Considerations for State Accountability Systems
Over 6 million students with disabilities are educated in our nation’s public schools, the majority of whom — 60 percent — spend most of their school day in the general education classroom, learning alongside their peers without disabilities.
Historically, children with disabilities were thought to be unable to learn. However, research, best practice, and public policy advances have dispelled this myth. Students with disabilities — when given services and supports — can and do thrive in school and in life.
A critical policy shift occurred due to the passage of the No Child Left Behind Act (2002). For the first time, the public was able to see how students with disabilities were achieving as compared to their peers, and schools and states were held responsible for improving their outcomes. This first-ever transparency and new accountability for student achievement made sure that the outcomes of students with disabilities mattered as much as those for any other group in the school.
Now, the Every Student Succeeds Act (ESSA, 2015) provides states new opportunities to better understand the achievement of students with disabilities, while still maintaining requirements that the achievement of all students, including students with disabilities, is included in state accountability systems. Additionally, ESSA requires that states provide two assessment options for students with disabilities: 1) the general assessment (with accommodations as necessary); and 2) the alternate assessment on alternate academic achievement standards (for only 1 percent of all students in the state with the most significant cognitive disabilities). ESSA prohibits states and districts from developing any other alternate assessment.
Getting Started: New Accountability Systems and Students With Disabilities
As states develop new accountability systems under ESSA, they are first charged with determining how to measure school performance. In doing so, it’s important to consider factors both applicable and unique to students with disabilities when selecting the additional indicator(s) of school quality or student success that ESSA requires.

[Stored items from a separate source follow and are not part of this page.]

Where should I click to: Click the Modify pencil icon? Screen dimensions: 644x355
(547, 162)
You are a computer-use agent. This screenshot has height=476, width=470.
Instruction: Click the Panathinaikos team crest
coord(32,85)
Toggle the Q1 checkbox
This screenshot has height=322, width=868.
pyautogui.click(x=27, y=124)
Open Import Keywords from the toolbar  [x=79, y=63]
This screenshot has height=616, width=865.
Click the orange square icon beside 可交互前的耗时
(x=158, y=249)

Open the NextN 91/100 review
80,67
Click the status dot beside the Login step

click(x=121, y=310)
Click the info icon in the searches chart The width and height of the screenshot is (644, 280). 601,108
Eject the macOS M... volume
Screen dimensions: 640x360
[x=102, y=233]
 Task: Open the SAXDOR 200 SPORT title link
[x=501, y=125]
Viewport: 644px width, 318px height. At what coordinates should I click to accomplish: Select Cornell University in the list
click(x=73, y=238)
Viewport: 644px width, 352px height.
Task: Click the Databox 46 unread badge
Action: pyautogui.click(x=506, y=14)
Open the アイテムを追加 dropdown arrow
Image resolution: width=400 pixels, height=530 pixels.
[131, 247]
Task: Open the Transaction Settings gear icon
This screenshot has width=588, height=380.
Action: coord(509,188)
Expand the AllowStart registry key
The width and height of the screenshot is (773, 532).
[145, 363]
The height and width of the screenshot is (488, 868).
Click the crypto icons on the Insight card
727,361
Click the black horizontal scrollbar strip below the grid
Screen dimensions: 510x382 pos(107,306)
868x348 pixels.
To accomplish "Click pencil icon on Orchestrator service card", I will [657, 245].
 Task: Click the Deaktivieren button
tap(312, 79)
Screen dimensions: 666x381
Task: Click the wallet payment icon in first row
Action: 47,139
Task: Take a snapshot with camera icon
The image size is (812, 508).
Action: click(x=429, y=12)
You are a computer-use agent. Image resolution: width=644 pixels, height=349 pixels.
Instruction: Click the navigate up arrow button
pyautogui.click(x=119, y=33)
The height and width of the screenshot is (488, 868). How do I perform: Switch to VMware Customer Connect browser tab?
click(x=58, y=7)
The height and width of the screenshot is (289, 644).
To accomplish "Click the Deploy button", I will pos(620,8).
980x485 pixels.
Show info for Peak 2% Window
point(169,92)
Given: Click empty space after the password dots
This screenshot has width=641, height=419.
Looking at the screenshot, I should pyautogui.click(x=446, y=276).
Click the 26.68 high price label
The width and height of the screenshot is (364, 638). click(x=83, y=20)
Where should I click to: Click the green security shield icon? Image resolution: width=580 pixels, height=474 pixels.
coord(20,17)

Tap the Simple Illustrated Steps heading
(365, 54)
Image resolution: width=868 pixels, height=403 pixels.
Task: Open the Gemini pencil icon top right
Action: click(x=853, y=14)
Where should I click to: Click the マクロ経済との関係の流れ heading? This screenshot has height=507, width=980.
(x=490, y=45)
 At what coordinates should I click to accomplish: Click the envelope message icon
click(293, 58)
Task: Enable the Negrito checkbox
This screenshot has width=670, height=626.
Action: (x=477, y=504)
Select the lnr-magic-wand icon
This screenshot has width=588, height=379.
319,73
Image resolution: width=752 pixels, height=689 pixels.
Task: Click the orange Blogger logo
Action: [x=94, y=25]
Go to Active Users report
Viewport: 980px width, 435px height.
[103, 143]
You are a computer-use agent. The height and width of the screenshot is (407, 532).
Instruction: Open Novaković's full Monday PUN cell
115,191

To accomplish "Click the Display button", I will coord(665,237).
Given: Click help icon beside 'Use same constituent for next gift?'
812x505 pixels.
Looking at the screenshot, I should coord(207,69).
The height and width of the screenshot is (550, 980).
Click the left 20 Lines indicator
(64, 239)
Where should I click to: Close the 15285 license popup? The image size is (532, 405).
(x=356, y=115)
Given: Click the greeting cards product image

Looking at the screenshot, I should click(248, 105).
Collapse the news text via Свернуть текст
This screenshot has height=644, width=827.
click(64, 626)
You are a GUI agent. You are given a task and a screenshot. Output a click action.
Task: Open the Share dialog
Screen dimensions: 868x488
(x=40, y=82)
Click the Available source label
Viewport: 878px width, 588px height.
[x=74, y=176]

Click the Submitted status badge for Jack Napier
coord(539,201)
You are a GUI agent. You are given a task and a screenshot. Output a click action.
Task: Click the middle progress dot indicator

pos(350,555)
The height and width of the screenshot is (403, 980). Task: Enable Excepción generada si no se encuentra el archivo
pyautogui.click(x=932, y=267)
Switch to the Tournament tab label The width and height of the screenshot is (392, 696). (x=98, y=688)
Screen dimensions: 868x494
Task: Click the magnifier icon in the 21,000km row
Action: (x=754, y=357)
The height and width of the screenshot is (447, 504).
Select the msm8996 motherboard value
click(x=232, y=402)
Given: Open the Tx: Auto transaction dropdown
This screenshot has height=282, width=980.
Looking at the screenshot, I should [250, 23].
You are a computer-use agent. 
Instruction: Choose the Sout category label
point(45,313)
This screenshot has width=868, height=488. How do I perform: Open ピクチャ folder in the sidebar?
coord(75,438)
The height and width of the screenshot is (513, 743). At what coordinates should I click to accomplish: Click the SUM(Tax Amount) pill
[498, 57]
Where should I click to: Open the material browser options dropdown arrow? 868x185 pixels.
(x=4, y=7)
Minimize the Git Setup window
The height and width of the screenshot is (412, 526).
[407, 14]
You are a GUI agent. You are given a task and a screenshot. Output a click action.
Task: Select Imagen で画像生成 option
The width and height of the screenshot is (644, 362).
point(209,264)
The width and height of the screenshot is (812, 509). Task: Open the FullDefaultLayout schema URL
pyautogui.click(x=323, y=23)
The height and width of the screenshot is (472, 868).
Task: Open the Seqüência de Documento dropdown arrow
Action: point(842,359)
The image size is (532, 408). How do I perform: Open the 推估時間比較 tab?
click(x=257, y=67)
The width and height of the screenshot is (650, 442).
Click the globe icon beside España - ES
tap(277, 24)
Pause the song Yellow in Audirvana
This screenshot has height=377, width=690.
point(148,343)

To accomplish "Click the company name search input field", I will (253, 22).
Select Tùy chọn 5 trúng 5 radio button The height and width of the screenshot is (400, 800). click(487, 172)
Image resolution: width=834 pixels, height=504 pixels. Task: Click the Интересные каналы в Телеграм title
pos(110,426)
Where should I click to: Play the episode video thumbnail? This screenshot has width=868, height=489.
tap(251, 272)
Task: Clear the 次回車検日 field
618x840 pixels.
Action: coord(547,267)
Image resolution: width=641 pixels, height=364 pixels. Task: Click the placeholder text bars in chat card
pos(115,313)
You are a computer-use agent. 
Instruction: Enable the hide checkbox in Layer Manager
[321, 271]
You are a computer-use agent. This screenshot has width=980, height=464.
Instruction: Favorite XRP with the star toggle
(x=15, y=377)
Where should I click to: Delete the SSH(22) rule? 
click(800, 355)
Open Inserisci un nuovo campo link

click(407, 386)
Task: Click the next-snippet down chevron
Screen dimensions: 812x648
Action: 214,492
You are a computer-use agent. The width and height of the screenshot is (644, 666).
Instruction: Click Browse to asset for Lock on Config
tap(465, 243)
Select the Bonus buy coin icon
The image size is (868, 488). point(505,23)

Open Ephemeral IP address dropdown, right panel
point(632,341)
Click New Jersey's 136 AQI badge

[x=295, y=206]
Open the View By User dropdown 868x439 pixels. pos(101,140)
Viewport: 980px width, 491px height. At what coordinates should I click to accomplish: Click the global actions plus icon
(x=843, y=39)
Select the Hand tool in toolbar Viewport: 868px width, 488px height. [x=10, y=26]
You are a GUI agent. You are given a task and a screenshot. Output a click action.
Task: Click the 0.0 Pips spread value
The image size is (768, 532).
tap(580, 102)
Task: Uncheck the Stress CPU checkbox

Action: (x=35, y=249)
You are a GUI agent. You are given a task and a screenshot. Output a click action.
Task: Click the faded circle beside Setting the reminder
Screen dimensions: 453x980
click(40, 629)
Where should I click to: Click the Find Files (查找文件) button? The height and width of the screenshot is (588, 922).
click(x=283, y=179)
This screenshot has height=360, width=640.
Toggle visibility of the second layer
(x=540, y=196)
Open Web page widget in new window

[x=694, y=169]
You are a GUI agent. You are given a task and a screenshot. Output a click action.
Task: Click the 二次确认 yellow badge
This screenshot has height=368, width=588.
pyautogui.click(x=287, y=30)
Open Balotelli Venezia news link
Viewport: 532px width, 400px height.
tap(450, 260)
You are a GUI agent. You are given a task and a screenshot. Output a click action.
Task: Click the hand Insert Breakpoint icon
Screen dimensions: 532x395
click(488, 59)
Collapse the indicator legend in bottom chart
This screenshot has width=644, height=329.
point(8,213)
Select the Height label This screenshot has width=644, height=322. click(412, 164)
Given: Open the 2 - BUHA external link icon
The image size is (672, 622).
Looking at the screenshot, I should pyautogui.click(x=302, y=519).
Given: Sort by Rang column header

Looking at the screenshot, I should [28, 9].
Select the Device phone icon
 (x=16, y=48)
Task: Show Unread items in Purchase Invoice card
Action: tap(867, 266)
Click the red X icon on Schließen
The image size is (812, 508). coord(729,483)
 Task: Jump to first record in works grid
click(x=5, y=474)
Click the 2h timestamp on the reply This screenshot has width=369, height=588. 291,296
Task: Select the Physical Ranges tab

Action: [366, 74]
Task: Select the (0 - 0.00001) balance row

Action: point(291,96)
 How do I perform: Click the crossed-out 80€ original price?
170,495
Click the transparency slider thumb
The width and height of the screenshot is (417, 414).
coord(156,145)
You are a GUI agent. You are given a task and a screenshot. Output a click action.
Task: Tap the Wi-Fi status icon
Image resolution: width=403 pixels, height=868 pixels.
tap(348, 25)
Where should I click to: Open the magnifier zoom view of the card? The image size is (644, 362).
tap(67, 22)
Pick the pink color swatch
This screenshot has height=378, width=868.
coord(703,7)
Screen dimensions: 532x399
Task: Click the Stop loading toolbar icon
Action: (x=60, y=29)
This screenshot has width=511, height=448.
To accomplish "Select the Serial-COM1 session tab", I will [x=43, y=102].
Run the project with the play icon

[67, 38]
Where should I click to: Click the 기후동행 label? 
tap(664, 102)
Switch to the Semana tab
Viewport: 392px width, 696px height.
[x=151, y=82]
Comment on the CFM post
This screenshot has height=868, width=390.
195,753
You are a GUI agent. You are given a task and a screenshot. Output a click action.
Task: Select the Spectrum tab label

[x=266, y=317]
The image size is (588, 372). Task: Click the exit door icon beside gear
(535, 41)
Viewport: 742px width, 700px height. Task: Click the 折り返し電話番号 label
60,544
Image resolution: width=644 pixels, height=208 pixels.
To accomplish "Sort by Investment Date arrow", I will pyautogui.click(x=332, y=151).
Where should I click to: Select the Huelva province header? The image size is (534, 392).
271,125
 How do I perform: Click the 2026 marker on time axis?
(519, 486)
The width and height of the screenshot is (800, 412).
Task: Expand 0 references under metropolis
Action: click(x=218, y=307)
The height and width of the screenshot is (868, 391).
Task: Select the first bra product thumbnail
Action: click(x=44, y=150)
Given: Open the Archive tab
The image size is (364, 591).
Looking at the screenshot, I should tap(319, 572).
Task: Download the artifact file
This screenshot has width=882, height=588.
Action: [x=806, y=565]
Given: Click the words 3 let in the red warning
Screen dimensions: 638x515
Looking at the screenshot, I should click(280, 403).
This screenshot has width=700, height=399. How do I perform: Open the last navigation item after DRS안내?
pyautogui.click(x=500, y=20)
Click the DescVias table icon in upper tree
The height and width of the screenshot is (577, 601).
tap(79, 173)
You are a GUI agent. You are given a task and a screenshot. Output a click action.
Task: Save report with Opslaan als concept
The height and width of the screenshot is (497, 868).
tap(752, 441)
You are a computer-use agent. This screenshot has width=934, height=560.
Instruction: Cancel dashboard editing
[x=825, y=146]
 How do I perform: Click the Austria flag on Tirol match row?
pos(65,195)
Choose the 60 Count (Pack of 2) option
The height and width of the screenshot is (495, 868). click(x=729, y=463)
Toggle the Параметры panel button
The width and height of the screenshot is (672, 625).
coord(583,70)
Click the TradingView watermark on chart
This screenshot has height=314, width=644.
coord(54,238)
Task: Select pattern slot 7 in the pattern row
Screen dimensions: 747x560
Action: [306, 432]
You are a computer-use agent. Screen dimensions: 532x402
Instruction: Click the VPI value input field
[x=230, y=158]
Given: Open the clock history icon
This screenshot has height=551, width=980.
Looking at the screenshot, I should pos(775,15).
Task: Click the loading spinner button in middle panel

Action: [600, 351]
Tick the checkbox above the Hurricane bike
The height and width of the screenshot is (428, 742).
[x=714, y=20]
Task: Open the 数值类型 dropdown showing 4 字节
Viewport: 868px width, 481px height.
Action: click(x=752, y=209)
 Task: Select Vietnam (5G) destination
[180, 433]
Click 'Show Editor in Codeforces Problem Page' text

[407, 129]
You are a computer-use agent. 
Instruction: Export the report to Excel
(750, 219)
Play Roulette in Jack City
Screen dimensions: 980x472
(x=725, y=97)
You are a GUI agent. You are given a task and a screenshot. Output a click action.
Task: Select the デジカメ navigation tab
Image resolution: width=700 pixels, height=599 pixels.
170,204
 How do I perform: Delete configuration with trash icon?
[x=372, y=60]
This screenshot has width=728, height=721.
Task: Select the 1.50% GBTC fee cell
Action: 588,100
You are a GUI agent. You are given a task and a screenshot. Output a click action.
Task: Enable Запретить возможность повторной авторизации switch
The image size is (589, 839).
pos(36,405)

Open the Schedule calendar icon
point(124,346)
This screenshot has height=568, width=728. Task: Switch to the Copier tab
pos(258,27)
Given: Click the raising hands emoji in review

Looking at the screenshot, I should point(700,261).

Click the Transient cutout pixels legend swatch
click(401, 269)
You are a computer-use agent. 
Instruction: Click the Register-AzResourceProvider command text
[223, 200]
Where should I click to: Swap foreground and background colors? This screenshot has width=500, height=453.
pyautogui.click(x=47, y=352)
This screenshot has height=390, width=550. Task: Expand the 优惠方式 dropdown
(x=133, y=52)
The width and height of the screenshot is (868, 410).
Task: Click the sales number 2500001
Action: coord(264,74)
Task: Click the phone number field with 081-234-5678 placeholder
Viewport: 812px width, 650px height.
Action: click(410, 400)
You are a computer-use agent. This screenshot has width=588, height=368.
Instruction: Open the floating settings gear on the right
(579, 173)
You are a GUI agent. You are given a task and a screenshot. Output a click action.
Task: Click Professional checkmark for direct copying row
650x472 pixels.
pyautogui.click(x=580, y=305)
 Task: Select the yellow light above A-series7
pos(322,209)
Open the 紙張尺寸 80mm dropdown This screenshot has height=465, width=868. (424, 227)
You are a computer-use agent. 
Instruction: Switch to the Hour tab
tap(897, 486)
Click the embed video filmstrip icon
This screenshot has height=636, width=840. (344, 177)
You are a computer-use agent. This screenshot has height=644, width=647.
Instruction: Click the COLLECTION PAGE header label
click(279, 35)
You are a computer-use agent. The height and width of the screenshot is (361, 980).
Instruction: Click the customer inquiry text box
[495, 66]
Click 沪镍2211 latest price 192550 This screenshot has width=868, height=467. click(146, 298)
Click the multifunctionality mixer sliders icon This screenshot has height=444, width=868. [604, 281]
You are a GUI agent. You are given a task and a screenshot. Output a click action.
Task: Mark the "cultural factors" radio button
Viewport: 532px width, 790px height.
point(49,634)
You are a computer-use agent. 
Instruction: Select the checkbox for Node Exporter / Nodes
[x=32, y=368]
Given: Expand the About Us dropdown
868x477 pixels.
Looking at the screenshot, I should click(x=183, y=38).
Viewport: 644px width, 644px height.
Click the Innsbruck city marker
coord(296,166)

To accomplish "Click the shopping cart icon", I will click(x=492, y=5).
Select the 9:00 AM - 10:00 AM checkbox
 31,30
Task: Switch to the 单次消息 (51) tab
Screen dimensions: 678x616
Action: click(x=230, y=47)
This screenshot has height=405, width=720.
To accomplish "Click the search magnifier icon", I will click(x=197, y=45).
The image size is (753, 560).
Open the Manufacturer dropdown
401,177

To make sure that students with disabilities are fully considered, what should you ask?
- Can data collected by this indicator be disaggregated to see how all students with disabilities are faring?
- If the state selects indicators that have not traditionally adequately included students with disabilities (i.e., participation/success in advanced coursework, what will the state do to ensure this indicator is meaningful, comparable, and ambitious for students with disabilities?
- How has the state consulted with the special education community — including parents, educators, and researchers — to ensure that unique needs and the potential for unintended consequences are considered?
- How will the state support improving outcomes for students with disabilities based on the data collected by these indicators?
Accountability Indicators and Unique Considerations for Students With Disabilities
This document builds upon the information provided in each of the indicator-specific fact sheets and adds additional considerations regarding the impact on students with disabilities. Therefore, this document should be read alongside each of those fact sheets to get a full picture of the benefits and considerations/warnings in each of these areas.
School Discipline — Suspension, Expulsion, Seclusion, and Restraint
- Benefits for Students With Disabilities
- Including disciplinary measures in school ratings could help draw attention to the high rates of disciplinary actions and the exclusionary disciplinary practices students with disabilities are subjected to.1
- Highlighting discipline, including seclusion and restraint, in a state accountability system — and drawing attention to the impact on students with disabilities — exposes an actionable problem: It can prompt better training for educators to understand requirements under federal and state law when a student’s actions are a result of their disability, and how to provide preventative and appropriate interventions.
- Considerations/Warnings for Students With Disabilities
- Taking action based on discipline data alone, without taking required steps to determine whether a student’s behavior is a manifestation of their disability, may lead to unlawful actions or inappropriate interventions for students with disabilities.
- When calculating discipline rates, it’s important to include instances of seclusion and restraint. Failure to include these actions could give schools an incentive to use them.
- Using discipline measures in a state accountability system should not lead to decreased transparency in school, district, and state reporting to the public with regard to interventions. States must have procedures in place to verify accurate reporting of all disciplinary actions.
Chronic Absenteeism
- Benefits for Students With Disabilities
- Because students with disabilities often have higher chronic absenteeism rates than many other student populations, including it in an accountability system can allow schools to determine why this happens and how to remedy this issue.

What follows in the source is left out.